[EXTRACTED DATA]:
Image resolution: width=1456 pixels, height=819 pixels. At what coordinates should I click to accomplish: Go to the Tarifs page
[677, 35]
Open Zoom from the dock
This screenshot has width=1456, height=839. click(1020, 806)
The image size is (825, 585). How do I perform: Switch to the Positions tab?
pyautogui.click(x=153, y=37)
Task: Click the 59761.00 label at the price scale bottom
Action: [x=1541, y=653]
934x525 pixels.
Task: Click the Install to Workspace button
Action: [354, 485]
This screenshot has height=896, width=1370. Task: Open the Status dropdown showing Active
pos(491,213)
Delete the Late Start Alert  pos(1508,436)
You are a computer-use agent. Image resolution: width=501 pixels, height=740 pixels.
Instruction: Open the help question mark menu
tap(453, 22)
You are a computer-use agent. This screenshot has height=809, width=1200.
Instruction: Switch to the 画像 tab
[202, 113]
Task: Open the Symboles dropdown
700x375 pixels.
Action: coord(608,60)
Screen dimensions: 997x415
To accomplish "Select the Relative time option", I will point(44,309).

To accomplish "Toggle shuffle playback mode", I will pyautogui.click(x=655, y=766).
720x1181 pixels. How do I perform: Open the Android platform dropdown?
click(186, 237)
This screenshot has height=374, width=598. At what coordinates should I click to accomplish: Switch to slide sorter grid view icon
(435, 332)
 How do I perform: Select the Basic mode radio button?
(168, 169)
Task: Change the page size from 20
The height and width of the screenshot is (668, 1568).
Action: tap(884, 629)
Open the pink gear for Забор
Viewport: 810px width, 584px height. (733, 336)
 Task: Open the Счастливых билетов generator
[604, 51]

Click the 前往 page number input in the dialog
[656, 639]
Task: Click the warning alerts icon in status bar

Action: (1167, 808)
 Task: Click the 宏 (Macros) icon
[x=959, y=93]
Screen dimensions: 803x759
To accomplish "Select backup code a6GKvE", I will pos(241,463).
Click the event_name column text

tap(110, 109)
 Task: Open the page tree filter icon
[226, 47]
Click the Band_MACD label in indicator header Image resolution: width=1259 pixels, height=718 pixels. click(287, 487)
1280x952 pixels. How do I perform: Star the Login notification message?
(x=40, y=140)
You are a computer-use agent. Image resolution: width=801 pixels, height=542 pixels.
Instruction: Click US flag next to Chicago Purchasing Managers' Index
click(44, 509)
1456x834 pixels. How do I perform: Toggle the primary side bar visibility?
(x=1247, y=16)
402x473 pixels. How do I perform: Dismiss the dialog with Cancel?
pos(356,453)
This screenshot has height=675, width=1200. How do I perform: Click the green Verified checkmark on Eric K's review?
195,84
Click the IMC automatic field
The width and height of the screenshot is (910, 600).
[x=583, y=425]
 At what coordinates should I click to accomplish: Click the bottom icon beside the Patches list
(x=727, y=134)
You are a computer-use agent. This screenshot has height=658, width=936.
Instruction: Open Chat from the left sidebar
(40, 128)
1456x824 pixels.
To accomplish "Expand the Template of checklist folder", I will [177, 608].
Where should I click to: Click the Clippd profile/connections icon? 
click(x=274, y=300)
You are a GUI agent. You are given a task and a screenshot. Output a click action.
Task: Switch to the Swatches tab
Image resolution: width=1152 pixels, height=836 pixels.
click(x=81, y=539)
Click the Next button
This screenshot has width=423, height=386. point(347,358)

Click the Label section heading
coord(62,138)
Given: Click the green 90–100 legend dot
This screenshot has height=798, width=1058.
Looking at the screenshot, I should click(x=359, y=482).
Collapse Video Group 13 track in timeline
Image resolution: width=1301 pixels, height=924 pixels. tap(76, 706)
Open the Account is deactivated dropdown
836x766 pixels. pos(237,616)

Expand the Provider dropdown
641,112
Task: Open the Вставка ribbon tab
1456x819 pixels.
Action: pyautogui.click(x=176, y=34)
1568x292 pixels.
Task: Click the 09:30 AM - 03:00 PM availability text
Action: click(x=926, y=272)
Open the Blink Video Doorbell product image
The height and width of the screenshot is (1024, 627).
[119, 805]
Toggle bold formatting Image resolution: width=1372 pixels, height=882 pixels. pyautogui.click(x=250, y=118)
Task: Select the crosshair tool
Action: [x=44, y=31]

[WORK TO DO]:
Can you render the part of the lines above that opens with the line containing "Task: Open the Счастливых билетов generator" and closes with the line containing "[x=959, y=93]", both included, as a JSON list of strings, one string per line, with blank lines left out?

[TASK RESULT]:
[
  " Task: Open the Счастливых билетов generator",
  "[604, 51]",
  "Click the 前往 page number input in the dialog",
  "[656, 639]",
  "Task: Click the warning alerts icon in status bar",
  "Action: (1167, 808)",
  " Task: Click the 宏 (Macros) icon",
  "[x=959, y=93]"
]